From the data below, return the exact lines starting at the line containing "Screen dimensions: 593x334" and ending at the line containing "Share Tata's reply", both included, and nothing else.
[Material shown]
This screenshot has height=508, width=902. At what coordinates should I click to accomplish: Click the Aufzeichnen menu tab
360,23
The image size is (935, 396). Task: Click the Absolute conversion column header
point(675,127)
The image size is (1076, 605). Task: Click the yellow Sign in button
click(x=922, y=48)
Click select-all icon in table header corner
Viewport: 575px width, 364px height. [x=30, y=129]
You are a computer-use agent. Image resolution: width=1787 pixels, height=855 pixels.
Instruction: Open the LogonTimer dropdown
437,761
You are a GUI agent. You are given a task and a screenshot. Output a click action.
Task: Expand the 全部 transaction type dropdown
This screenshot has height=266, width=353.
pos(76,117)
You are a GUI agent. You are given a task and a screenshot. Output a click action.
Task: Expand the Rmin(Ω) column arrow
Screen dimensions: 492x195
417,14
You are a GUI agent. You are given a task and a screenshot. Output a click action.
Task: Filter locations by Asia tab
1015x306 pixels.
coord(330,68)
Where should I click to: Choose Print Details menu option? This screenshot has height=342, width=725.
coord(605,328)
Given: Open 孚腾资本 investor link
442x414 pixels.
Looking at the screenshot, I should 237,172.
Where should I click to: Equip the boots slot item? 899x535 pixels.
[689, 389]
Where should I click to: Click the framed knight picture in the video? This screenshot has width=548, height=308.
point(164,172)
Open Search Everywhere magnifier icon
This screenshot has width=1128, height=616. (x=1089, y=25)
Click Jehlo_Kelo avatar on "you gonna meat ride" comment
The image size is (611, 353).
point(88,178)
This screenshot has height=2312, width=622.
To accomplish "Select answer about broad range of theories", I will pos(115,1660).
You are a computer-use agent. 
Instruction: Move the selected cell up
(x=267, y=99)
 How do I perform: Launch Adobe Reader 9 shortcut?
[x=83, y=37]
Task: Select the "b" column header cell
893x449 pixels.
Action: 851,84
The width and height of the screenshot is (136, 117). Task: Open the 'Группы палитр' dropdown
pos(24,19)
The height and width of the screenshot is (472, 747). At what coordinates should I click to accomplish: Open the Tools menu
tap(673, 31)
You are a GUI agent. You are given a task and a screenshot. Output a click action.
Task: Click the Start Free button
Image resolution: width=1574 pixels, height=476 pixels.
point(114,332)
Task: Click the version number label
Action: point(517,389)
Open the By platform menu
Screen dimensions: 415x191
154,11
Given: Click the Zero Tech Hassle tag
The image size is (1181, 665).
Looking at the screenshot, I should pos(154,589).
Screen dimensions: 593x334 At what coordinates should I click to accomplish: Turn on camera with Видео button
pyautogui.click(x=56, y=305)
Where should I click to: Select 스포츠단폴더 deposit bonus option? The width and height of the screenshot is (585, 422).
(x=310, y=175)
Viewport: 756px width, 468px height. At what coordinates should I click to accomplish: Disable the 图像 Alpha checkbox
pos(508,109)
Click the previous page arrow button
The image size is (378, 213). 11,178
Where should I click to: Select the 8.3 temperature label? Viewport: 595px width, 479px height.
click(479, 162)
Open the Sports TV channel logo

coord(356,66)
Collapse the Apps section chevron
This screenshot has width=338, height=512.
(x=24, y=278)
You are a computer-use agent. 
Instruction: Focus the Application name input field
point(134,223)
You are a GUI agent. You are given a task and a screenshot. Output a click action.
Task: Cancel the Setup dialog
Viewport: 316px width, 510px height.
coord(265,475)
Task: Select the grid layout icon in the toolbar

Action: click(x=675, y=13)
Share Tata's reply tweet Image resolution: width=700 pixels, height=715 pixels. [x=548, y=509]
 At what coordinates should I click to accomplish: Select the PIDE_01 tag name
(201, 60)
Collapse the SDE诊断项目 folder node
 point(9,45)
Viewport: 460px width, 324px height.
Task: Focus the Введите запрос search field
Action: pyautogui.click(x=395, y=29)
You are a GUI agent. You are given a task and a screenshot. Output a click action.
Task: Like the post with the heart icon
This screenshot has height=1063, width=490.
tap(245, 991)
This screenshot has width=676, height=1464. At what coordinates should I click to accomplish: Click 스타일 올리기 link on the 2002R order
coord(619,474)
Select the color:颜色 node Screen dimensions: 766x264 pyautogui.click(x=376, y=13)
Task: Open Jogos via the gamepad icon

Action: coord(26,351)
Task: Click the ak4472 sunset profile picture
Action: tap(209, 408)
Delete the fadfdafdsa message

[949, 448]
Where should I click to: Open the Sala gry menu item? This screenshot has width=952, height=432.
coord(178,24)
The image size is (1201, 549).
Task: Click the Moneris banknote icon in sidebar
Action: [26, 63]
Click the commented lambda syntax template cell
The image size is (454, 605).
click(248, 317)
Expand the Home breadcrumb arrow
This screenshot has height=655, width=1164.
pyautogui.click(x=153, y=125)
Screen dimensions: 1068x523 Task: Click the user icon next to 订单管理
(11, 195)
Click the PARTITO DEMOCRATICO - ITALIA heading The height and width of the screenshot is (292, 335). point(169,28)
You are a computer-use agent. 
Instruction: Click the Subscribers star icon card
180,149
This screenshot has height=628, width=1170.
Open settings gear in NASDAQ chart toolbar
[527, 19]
[/Material shown]
_Solution for this problem_
Screen dimensions: 593x334 At what coordinates should I click to accomplish: Turn on camera with Видео button
pyautogui.click(x=56, y=305)
Where should I click to: Select 스포츠단폴더 deposit bonus option? The width and height of the screenshot is (585, 422).
(x=310, y=175)
Viewport: 756px width, 468px height. At what coordinates should I click to accomplish: Disable the 图像 Alpha checkbox
pos(508,109)
Click the previous page arrow button
The image size is (378, 213). 11,178
Where should I click to: Select the 8.3 temperature label? Viewport: 595px width, 479px height.
click(479, 162)
Open the Sports TV channel logo

coord(356,66)
Collapse the Apps section chevron
This screenshot has width=338, height=512.
(x=24, y=278)
You are a computer-use agent. 
Instruction: Focus the Application name input field
point(134,223)
You are a GUI agent. You are given a task and a screenshot. Output a click action.
Task: Cancel the Setup dialog
Viewport: 316px width, 510px height.
coord(265,475)
Task: Select the grid layout icon in the toolbar

Action: click(x=675, y=13)
Share Tata's reply tweet Image resolution: width=700 pixels, height=715 pixels. [x=548, y=509]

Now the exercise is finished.